Her husband hasn’t had an easy start in his new job. The media has criticized him for being too scripted, legislative leaders in his own party have rebuffed his signature campaign promise to cut the state’s personal income tax rate, and Democrats have criticized his education budget as too meager and too focused on private-school vouchers.
Mrs. Pence is staying out of the politics of it. She defers questions about her husband’s public policies to others, tells endearingly funny stories about him as a spouse and father, and warmly greets both Democrats and Republicans at the receptions she’s been hosting at Governor’s Residence.
“It wouldn’t occur to us to just have the Republicans, it wouldn’t even occur to us,” she said. “You know, most of my family is Democrat. So we just don’t even think that way.”
The Pences’ decision to move into the Governor’s Residence marked a departure from their immediate predecessors. Former Gov. Mitch Daniels and his wife, Cheri, opted to stay in their home in Carmel, while using the Governor’s Residence as a place for official social functions.
The house is large, at more than 10,000 square feet. But much of it is public space, open for tours and used for meetings. Upstairs is the private space, where the Pences live fulltime now, with their youngest, who is in high school; two older children are in college.
In early January, Howey Politics Indiana put Gov. Pence at top of its annual HPI Power 50 list. Karen Pence was on the power list, too, with a description that began: “Multiple Republican sources tell us that the incoming First Lady will take more of an activist Judy O’Bannon type role during her husband’s first term.”
That prediction is coming true. Pence and Judy O’Bannon, the well-known widow of Democratic Gov. Frank O’Bannon, have become fast friends. Before the Pences moved into the Governor’s Residence — where the O’Bannons once lived — the two women met for lunch.

§ THE TASKS
**a)** Answer these questions using the Karen Pence article:
(i) Where did Mitch and Cheri Daniels choose to live instead of the Governor's Residence?
(ii) How large is the Governor's Residence?
(iii) Where did Howey Politics Indiana place Gov. Pence on its HPI Power 50 list?
**b)** Copy the Karen Pence article word for word from "The house is" to "met for lunch.".
**c)** According to the Karen Pence article, why does Mrs. Pence invite both Democrats and Republicans to her receptions instead of only Republicans? Answer in one to three sentences.
The records have no connection to the Karen Pence article.

§ RECORD SET
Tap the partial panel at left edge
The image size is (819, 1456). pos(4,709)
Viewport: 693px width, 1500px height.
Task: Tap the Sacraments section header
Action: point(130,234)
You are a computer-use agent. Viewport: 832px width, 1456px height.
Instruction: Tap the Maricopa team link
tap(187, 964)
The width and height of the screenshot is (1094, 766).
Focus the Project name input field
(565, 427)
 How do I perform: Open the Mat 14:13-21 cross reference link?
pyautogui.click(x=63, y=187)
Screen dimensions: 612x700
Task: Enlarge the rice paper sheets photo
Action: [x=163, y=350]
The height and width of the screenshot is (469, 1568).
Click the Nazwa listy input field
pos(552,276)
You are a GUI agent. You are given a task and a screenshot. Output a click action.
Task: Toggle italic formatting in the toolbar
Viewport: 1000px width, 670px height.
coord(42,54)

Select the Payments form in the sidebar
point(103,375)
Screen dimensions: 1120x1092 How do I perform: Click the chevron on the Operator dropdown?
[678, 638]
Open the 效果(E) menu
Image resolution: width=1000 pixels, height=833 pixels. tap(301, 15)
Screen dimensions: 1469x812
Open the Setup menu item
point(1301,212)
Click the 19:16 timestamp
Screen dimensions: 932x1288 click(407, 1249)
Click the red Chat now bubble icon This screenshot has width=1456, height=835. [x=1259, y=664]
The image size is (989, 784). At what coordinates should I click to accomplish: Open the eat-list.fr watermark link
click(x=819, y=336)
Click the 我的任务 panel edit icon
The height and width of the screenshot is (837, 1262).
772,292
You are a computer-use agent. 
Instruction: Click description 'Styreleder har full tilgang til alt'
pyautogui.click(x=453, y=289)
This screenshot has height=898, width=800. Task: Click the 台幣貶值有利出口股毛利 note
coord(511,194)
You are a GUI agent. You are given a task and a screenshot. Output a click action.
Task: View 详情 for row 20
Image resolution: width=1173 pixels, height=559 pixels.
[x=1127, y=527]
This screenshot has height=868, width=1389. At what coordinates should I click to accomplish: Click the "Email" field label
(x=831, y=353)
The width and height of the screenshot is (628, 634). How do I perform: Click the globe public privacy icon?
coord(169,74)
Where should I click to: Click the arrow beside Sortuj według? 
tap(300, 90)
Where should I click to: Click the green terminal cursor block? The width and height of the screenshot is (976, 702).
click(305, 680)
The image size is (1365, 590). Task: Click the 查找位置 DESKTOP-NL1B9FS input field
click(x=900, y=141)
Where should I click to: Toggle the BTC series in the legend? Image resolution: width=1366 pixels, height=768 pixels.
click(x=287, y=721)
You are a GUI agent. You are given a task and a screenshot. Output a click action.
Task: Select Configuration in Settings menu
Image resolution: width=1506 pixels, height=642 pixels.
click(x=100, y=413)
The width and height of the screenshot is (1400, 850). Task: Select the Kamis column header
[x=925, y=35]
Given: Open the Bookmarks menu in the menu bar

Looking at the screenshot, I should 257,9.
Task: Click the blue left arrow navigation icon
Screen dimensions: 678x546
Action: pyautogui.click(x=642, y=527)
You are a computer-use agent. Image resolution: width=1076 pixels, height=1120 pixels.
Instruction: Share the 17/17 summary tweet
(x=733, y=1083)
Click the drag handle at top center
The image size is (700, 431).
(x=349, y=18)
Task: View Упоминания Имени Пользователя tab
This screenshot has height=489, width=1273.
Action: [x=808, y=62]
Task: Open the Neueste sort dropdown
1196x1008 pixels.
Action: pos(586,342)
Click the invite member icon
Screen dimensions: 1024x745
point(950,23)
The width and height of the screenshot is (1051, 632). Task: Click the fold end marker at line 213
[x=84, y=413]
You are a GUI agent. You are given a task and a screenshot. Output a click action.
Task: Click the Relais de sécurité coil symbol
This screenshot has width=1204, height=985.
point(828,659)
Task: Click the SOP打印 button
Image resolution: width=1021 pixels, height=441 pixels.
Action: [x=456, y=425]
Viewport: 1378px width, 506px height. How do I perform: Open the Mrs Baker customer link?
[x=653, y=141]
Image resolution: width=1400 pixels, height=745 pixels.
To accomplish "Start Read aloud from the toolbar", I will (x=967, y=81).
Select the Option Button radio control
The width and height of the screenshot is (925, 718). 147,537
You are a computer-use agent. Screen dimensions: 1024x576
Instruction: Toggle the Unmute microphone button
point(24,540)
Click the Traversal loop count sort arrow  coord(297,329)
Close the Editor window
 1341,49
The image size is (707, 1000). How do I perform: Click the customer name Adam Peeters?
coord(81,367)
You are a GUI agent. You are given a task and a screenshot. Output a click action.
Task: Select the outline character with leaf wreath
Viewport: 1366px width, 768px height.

§ OUTPUTS
**a)**
(i) In their home in Carmel.
(ii) More than 10,000 square feet.
(iii) At the top.

**b)**
The house is large, at more than 10,000 square feet. But much of it is public space, open for tours and used for meetings. Upstairs is the private space, where the Pences live fulltime now, with their youngest, who is in high school; two older children are in college.
In early January, Howey Politics Indiana put Gov. Pence at top of its annual HPI Power 50 list. Karen Pence was on the power list, too, with a description that began: “Multiple Republican sources tell us that the incoming First Lady will take more of an activist Judy O’Bannon type role during her husband’s first term.”
That prediction is coming true. Pence and Judy O’Bannon, the well-known widow of Democratic Gov. Frank O’Bannon, have become fast friends. Before the Pences moved into the Governor’s Residence — where the O’Bannons once lived — the two women met for lunch.

**c)** She says it would not even occur to them to have only Republicans, because most of her family is Democrat. As a result, they do not think that way.